H1104: IVC and Public Safety Committee. Latest Version

2025-2026



AN ACT to require the north carolina department of health and human services, the north carolina department of information technology, and the administrative office of the courts to study and recommend systemic improvements to the involuntary commitment process, as recommended by the house select committee on involuntary commitment and public safety.



The General Assembly of North Carolina enacts:



SECTION 1.  The North Carolina Department of Health and Human Services (DHHS), the North Carolina Department of Information Technology (DIT), and the Administrative Office of the Courts (AOC) shall study relevant statutes, judicial and clinical practices, and available technological resources to identify areas for systemic improvement in the involuntary commitment (IVC) process in the State. This study shall identify existing gaps in the State's current IVC process and shall provide specific recommendations to address or eliminate those gaps and ensure that individuals subject to involuntary commitment receive timely, data‑driven, and accessible support. On or before February 1, 2027, DHHS, DIT, and AOC shall report to the Joint Legislative Committee on Health and Human Services on the results of the study, which shall include, at a minimum, all of the following:



(1)        A comprehensive evaluation of the legal and operational frameworks governing involuntary commitment in the State to provide formal recommendations for systemic improvement. This evaluation shall focus on (i) ensuring that judicial officers receive timely clinical data from examiners to make informed, legally sound decisions regarding an individual's safety and treatment needs and (ii) establishing a foundation for more effective legal and clinical outcomes, including:



a.         Parameters for training judges and magistrates on community‑based services, such as Treatment Accountability for Safer Communities (TASC), Community Treatment teams, and Forensic Assertive Community Treatment (FACT) teams, to bolster treatment compliance and reduce recidivism.



b.         Collaborating with the University of North Carolina School of Government to develop clinical workflows, transport guidance, and bench cards that ensure successful referrals across all agencies.

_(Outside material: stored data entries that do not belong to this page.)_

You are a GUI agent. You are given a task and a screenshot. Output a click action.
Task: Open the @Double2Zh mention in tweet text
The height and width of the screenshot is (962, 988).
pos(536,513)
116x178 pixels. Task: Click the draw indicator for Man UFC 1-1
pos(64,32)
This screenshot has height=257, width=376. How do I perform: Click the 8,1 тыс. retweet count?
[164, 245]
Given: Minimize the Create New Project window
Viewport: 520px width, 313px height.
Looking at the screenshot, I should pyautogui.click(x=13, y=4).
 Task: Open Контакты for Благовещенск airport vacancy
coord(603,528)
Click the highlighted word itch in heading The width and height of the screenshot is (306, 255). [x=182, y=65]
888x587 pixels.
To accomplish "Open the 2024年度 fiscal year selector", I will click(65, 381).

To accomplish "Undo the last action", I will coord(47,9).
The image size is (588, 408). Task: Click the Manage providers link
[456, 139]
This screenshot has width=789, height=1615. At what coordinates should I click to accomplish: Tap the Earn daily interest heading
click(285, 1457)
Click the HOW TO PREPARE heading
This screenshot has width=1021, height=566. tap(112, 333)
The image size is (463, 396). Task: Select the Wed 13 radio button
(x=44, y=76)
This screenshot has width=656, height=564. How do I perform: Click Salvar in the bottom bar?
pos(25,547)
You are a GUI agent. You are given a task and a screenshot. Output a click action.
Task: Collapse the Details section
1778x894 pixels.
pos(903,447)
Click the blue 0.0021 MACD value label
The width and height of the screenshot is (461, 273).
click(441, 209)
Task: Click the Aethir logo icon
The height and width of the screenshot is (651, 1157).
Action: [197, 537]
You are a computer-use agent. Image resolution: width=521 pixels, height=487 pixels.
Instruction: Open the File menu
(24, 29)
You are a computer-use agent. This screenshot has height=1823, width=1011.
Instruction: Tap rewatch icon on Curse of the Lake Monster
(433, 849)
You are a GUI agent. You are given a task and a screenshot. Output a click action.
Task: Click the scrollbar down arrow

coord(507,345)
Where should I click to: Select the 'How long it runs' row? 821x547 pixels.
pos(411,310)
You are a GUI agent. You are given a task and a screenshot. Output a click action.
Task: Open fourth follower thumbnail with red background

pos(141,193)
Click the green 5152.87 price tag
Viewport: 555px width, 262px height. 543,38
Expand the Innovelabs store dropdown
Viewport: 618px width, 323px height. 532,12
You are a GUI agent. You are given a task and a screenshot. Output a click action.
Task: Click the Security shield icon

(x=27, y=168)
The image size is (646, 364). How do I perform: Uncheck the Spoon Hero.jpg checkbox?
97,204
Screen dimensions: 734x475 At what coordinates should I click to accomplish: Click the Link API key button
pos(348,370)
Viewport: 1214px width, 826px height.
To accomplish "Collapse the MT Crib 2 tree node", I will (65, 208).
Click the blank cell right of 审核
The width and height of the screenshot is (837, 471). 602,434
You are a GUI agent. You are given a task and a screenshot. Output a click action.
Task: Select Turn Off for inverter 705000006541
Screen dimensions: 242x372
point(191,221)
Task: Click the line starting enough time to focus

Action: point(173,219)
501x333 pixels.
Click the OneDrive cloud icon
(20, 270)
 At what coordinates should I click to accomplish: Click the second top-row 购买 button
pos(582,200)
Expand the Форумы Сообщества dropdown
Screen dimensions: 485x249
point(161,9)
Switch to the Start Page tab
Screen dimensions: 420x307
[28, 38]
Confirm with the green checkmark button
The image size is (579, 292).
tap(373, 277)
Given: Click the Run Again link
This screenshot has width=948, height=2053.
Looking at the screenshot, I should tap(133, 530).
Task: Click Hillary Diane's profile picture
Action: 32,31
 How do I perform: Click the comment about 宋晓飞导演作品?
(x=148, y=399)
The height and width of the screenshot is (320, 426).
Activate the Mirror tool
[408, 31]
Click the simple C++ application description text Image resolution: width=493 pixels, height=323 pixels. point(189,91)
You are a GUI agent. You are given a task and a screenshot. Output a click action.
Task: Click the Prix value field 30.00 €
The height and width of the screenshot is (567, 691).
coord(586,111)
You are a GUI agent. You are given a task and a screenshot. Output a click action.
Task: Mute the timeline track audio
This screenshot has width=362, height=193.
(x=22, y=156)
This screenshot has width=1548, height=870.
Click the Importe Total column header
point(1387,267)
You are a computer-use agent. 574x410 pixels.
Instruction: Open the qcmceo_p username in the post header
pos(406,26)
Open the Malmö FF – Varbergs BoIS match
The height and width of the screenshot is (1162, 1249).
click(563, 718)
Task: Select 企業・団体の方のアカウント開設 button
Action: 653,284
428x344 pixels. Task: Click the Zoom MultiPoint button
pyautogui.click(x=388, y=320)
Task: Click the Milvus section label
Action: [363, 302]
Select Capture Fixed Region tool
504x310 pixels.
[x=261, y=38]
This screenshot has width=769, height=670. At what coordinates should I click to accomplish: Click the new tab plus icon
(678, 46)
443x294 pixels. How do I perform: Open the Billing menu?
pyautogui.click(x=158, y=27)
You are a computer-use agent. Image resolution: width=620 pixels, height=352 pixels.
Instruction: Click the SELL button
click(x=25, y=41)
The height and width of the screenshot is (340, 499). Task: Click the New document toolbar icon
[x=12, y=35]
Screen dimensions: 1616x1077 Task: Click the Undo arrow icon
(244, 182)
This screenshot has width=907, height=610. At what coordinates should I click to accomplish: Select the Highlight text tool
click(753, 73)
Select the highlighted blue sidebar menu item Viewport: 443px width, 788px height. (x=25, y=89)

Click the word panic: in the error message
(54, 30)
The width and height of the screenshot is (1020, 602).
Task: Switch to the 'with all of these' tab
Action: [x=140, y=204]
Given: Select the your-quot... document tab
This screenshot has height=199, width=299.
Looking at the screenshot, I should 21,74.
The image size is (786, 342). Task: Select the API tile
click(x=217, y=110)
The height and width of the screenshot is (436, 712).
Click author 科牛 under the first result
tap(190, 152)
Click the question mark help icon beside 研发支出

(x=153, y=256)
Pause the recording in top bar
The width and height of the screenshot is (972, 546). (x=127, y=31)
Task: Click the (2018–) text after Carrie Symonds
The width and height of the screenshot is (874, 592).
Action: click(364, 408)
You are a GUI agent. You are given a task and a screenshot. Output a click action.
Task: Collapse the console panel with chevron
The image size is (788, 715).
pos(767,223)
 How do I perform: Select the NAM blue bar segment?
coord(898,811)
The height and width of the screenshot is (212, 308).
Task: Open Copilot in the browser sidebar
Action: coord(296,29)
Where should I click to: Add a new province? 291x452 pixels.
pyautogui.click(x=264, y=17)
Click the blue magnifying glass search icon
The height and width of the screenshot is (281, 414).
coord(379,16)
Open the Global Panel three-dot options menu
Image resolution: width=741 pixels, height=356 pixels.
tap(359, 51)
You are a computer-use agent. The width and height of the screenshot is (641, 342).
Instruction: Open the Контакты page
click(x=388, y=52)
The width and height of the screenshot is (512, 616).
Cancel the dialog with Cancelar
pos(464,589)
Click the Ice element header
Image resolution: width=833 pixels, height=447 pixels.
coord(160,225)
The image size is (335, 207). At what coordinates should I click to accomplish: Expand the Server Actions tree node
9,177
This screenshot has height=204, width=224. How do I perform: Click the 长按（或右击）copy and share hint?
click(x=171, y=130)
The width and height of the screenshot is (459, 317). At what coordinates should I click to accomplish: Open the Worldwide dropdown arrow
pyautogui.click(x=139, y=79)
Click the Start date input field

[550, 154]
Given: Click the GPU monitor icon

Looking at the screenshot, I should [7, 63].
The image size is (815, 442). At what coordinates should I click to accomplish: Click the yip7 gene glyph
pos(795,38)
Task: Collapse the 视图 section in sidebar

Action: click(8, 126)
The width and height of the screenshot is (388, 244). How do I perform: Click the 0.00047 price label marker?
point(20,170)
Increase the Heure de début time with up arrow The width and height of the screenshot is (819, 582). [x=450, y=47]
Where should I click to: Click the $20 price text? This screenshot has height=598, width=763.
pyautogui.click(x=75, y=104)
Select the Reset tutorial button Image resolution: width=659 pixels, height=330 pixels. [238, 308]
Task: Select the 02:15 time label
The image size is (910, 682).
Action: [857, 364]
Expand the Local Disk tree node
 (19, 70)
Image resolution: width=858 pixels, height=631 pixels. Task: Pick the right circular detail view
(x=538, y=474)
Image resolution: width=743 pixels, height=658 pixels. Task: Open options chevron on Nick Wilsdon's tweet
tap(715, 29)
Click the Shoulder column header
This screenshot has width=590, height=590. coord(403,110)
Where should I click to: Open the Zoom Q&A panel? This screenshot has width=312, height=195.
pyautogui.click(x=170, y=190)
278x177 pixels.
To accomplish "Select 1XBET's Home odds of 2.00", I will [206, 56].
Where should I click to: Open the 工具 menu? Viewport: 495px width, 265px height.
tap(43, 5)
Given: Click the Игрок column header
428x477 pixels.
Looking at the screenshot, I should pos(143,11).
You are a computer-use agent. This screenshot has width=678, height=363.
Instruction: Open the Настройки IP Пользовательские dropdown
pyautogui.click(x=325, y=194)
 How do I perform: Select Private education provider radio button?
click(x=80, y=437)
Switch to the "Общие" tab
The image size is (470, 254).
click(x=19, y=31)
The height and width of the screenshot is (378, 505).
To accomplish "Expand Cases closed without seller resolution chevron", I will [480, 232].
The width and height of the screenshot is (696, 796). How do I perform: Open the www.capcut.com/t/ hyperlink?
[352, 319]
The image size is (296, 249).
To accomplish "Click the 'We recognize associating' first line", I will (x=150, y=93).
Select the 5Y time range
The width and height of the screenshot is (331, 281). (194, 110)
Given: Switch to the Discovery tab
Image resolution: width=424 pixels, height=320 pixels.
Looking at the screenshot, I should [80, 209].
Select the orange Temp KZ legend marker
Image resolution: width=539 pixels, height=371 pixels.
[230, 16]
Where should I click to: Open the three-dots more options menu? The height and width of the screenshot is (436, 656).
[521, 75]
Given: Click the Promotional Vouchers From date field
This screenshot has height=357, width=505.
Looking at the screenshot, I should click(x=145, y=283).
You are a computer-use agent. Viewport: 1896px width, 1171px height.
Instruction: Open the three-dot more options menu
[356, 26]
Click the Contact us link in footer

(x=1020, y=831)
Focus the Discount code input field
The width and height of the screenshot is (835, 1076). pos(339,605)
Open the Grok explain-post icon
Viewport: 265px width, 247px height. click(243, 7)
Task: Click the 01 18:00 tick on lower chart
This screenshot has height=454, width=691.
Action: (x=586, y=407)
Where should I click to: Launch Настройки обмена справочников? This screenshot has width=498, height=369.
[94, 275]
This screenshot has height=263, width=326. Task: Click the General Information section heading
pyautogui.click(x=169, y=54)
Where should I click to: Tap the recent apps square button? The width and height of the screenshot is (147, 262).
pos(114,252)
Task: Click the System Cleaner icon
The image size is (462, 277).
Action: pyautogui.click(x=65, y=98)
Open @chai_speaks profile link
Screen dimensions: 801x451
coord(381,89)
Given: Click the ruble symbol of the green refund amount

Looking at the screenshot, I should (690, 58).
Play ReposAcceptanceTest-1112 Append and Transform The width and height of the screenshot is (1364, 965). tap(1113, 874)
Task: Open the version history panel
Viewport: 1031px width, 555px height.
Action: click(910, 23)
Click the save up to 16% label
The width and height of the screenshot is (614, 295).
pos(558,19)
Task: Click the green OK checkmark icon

c.         The update of electronic examination forms, affidavits, and petitions to capture consistent, high‑quality data statewide.



d.         Strategies to increase data sharing between DHHS and the E‑Courts system regarding IVC exams and court proceedings, including the feasibility of a public‑facing dashboard.



(2)        Any additional information deemed relevant by DHHS, DIT, and AOC to ensure high‑quality data collection and data‑driven decision making across the involuntary commitment system.



SECTION 2.  This act is effective when it becomes law.